WHAT THIS TASK INVOLVES: Work through the records below and copy every line that includes "computer".

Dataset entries
↓

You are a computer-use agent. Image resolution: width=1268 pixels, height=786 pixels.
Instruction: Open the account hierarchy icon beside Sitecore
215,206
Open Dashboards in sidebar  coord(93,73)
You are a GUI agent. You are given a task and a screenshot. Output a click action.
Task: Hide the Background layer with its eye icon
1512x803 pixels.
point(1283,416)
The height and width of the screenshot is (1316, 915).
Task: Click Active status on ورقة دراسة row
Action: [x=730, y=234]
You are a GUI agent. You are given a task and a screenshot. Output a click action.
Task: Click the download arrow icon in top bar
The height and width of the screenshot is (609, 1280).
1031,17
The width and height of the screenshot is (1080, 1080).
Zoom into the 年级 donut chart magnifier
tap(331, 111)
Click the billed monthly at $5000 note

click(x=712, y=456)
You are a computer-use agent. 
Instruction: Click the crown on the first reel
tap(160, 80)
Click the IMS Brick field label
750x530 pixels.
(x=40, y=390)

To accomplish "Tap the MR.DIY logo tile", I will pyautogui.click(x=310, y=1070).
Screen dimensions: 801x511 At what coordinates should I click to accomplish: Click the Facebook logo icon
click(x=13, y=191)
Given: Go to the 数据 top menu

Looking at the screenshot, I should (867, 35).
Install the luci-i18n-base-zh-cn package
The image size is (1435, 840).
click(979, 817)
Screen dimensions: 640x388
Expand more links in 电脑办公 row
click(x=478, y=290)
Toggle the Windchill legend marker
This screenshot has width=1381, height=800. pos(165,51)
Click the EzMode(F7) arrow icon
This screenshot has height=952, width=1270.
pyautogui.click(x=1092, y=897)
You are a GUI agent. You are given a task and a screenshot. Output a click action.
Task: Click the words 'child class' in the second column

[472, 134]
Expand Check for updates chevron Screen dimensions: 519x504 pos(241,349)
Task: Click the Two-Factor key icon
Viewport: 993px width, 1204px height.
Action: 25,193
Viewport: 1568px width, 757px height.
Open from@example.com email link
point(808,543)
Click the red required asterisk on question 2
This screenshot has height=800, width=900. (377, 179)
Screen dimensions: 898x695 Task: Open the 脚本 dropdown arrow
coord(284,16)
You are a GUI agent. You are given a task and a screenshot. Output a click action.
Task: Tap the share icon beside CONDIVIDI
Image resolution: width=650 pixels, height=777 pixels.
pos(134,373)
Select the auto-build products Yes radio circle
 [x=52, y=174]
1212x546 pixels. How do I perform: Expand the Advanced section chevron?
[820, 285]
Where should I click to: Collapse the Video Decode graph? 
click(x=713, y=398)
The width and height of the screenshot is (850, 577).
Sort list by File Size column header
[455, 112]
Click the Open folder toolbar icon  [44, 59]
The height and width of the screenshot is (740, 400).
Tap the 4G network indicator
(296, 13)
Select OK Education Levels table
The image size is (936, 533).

↑

REPLY:
You are a computer-use agent. Image resolution: width=1268 pixels, height=786 pixels.
You are a computer-use agent. 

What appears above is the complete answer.